Part 6: Compute basics

Part 6: Compute basics¶

What a cluster actually is¶

When you run code in a Databricks notebook, it does not run on your laptop. It runs on a cluster - a virtual computer (or collection of computers) in the cloud.

The cluster has: - A specific amount of RAM and CPU cores - A specific version of Databricks Runtime (which determines the Python version, pre-installed libraries, and so on) - A start-up time (3-5 minutes, because a virtual machine is being provisioned) - A cost (on paid tiers - charged by the hour)

When nothing is running and the cluster sits idle, it wastes money. For this reason, clusters are configured to auto-terminate after a period of inactivity - typically 30-60 minutes. When a cluster auto-terminates, your notebooks still exist and your Delta tables still exist, but you will need to restart the cluster (or attach to a different running one) before you can run code again.

Free Edition compute¶

On Free Edition you have one cluster with fixed specifications. You cannot change the size. It auto-terminates after 2 hours of inactivity. When it terminates, you can restart it from the Compute panel - click the cluster name, then Start.
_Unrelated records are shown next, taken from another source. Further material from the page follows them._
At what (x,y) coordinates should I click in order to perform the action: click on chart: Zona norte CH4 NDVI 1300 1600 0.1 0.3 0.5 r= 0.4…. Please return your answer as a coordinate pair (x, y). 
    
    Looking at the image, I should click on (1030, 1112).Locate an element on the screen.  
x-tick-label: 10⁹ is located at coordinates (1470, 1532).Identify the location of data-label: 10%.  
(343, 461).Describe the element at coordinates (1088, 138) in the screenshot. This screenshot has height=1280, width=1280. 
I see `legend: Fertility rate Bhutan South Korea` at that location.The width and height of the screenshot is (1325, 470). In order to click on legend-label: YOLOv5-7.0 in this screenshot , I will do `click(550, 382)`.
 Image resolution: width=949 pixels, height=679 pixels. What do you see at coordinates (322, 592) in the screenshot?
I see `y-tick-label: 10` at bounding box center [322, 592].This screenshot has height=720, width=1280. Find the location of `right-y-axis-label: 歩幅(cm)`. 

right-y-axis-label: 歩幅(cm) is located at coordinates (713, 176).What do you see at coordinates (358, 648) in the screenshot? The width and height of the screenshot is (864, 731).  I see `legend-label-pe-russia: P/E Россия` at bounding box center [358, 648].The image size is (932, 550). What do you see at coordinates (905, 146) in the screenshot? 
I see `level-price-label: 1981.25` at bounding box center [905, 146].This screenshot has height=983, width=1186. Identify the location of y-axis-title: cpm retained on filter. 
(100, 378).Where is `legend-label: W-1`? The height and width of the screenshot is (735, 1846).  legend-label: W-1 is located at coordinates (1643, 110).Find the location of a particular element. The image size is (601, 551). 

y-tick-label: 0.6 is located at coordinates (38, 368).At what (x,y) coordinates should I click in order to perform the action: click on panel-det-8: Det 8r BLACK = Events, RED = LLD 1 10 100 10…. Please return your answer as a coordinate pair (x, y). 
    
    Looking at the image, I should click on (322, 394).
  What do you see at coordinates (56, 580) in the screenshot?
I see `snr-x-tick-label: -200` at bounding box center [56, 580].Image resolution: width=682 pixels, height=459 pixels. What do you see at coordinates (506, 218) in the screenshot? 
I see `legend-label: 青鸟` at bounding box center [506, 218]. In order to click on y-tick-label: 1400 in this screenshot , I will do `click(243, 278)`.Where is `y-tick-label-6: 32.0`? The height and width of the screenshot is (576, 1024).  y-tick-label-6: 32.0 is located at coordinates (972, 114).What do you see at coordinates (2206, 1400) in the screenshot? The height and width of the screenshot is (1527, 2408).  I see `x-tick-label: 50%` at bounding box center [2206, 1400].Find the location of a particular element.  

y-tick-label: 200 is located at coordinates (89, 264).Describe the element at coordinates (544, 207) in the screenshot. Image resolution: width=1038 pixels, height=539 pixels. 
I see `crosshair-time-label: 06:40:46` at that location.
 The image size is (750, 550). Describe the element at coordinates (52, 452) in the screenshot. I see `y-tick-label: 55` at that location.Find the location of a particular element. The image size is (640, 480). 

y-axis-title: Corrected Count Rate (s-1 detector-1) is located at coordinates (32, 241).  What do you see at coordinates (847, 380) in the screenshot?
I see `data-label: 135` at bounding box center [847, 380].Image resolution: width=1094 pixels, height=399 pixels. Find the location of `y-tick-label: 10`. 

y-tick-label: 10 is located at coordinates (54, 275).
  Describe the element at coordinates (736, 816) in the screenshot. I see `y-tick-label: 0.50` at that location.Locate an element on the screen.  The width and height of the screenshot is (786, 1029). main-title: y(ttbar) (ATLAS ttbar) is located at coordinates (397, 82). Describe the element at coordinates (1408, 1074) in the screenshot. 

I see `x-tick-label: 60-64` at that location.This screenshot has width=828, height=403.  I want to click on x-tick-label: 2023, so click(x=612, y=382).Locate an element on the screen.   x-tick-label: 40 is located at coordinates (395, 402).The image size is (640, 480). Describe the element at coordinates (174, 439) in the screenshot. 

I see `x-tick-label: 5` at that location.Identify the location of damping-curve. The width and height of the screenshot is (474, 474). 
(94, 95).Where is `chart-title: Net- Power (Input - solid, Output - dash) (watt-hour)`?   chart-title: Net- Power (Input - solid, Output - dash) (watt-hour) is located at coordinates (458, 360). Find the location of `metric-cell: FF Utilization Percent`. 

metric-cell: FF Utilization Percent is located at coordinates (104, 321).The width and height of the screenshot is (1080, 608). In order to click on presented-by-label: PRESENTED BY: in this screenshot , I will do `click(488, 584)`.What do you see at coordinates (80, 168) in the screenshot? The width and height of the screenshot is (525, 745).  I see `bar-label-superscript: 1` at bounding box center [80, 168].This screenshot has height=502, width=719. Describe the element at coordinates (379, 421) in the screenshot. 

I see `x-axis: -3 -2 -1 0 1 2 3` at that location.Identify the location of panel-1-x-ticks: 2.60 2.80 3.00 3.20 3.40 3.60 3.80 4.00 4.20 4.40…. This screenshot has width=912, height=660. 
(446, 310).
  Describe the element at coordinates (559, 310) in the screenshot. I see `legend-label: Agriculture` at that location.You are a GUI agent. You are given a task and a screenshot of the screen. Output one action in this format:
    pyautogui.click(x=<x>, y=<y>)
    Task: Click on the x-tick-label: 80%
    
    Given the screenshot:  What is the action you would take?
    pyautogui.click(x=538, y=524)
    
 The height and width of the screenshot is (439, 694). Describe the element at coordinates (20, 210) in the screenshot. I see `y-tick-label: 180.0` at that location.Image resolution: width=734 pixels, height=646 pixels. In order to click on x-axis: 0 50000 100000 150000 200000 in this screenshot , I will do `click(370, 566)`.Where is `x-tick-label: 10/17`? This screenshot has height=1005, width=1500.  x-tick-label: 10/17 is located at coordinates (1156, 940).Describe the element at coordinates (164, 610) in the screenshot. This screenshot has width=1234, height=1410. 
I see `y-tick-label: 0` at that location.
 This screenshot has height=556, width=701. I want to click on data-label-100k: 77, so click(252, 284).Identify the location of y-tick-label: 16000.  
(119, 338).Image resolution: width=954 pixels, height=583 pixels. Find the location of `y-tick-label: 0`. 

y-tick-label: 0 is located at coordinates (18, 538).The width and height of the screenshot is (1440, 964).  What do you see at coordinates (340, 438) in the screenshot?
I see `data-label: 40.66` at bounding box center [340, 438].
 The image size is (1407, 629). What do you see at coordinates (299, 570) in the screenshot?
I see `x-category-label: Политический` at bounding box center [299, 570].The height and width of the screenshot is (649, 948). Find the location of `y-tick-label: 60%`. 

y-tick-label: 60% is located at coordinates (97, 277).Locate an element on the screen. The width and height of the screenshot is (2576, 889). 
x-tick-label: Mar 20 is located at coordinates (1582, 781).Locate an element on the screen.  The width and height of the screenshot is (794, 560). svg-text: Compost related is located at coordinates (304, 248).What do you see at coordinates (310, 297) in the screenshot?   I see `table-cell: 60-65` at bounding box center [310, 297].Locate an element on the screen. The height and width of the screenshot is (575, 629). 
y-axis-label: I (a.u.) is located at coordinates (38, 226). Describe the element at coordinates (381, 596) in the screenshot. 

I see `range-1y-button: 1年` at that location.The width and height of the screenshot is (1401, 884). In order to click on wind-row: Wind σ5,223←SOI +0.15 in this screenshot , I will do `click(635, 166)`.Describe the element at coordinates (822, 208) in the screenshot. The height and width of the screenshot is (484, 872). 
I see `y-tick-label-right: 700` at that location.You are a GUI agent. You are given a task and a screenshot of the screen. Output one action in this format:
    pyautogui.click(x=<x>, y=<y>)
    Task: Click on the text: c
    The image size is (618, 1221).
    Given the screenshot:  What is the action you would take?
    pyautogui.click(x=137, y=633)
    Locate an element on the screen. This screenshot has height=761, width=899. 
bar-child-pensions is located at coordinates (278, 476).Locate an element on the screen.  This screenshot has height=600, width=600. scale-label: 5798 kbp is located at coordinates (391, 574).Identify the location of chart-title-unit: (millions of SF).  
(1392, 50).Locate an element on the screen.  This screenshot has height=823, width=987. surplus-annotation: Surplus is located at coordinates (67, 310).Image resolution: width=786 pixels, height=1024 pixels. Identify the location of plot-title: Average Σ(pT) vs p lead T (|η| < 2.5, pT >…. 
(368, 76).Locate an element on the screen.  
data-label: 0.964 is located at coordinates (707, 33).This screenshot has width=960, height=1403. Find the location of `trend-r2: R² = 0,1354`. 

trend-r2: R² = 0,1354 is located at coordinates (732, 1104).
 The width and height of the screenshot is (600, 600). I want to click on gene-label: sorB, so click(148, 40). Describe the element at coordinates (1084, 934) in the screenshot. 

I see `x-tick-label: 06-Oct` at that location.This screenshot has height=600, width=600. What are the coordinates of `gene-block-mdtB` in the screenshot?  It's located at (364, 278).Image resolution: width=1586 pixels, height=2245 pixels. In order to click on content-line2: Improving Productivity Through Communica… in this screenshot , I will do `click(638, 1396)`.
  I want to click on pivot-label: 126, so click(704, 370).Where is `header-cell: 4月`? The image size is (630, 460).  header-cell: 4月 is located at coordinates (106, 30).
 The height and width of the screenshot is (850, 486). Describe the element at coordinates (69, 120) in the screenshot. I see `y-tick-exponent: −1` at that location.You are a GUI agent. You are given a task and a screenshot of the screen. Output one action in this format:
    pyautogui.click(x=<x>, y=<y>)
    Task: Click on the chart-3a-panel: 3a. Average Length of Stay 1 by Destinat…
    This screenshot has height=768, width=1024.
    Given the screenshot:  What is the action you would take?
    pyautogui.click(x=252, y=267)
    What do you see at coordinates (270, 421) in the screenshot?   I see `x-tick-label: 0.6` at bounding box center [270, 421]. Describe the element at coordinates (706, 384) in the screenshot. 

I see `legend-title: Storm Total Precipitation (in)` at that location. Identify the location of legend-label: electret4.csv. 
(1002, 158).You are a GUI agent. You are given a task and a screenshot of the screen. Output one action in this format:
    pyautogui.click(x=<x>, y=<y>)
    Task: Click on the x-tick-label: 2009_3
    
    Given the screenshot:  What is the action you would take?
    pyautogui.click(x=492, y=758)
The Free Edition cluster is more than sufficient for learning: loading data, running models on small datasets, exploring the Databricks interface. It is not fast enough for training CatBoost on 500,000 policies - that kind of work requires a paid workspace.

Starting and stopping a cluster¶

To start: Click Compute in the left sidebar. If the cluster shows status "Terminated", click the cluster name and then Start. Wait 3-5 minutes for it to reach "Running" status.

To stop: Click Compute, click the cluster name, click Terminate (or the stop button). On Free Edition this is rarely necessary since it auto-terminates anyway, but on paid tiers you should stop clusters when you are not using them.

To check if a cluster is running from a notebook: Look at the cluster selector at the top of the notebook. If it shows the cluster name in green, it is running and attached. If it shows "Detached" or the name in grey, either the cluster is stopped or the notebook is not connected to it.

What happens when a cluster auto-terminates¶

If a cluster terminates while you have a notebook open: - The notebook code and outputs that have already run are preserved - Variables and in-memory data are lost (you will need to rerun the cells) - Delta tables on disk are preserved - The next time you run a cell, Databricks will prompt you to restart the cluster (this takes 3-5 minutes)

This is one reason to save important results to Delta tables rather than keeping them as in-memory DataFrames. A Delta table persists across cluster restarts. A Python variable does not.

Installing libraries: per-notebook vs cluster-level¶

There are two ways to install libraries on Databricks:

Per-notebook install using %pip - this is what we used in Part 3. The library is installed for the current session. When the cluster restarts, you will need to run the %pip install cell again. This is fine for learning and for notebooks that are not part of automated pipelines.

%pip install polars catboost matplotlib

Cluster-level install - the library is installed on the cluster itself, available to all notebooks, and persists across cluster restarts. On Free Edition, go to Compute, click the cluster, go to the Libraries tab, click Install new, select PyPI, and enter the package name.

For a team environment, cluster-level installs are better - everyone gets the same library version without each notebook needing its own install step. The Databricks Runtime ML versions (which we recommended in Part 2) pre-install many common libraries including scikit-learn, MLflow, and SHAP.

For this course, %pip install at the top of each notebook is fine.